Pesquisas sinalizam que aprendizagem e inovação são processos que caminham juntos, sendo recomendável estabelecer a cultura de aprendizagem contínua dentro das organizações, como elemento gerador de inovações. De acordo com Yeung (1999 apud DASGUPTA; GUPTA, 2009, p. 207), quanto maior a capacidade de aprendizagem de uma empresa, maior é o nível de competitividade, inovação e sucesso na introdução de novos produtos. Igual sentido é oferecido por Bukowitz e Williams (2002, p. 146), para quem a aprendizagem se faz importante para a organização pois “é o passo de transição entre a aplicação de ideias e a geração de ideias novas”.

Autores mais empíricos, como Peter Senge (1999, p 214), também consideram que “nunca foi tão necessário quanto agora implementar o aprendizado em grupo nas organizações”. Para o autor, o aprendizado individual é até certo ponto irrelevante, sendo mais importante o aprendizado em grupo.

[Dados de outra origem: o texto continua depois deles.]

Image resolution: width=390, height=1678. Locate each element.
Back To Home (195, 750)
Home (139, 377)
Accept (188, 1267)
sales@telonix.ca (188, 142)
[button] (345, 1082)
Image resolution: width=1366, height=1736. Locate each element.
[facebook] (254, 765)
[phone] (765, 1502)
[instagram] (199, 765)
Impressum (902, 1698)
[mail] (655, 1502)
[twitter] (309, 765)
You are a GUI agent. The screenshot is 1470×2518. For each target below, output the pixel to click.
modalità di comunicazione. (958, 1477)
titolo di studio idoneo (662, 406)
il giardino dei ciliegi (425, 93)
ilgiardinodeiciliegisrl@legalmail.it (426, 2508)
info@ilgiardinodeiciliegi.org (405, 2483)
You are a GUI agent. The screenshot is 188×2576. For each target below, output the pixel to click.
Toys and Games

Cabe ressaltar, porém, que “o conhecimento só é criado por indivíduos. Sem indivíduos, uma organização não pode criar conhecimento”. (NONAKA; TAKEUCHI, 1997, p. 280), sendo adequada ao presente estudo a seguinte ponderação:

[...] É muito importante, portanto, que a organização apoie e estimule as atividades criadoras de conhecimento dos indivíduos ou que proporcione os contextos apropriados para elas. A criação do conhecimento organizacional deve ser entendida como um processo que ‘organizacionalmente’ amplifica o conhecimento criado pelos indivíduos e o cristaliza no nível do grupo através do diálogo, discussão, compartilhar de experiência, fazer sentido ou comunidade de prática. (TAKEUCHI; NONAKA, 2008, p. 25, grifo dos autores)

Abordagens teóricas referentes à criação do conhecimento, inovação, aprendizagem, motivação, existem disponíveis na literatura. O desafio é o de saber aplicar sistematicamente o conhecimento científico no contexto prático e dinâmico das organizações, buscando-se o desenvolvimento institucional, individual e social.

A Ferramenta de Captação de Ideias e Aprendizagem

A ferramenta denominada pela APO (YOUNG, 2010) como learning and idea capture é listada como de base não tecnológica, não dependendo das tecnologias da informação para ser utilizada. Porém, vale a pena ressaltar que pode ser otimizada quando apoiada em tecnologias, como foi o caso da empresa pesquisada, que apoiou os procedimento dentro de ambiente virtual colaborativo tipo wiki.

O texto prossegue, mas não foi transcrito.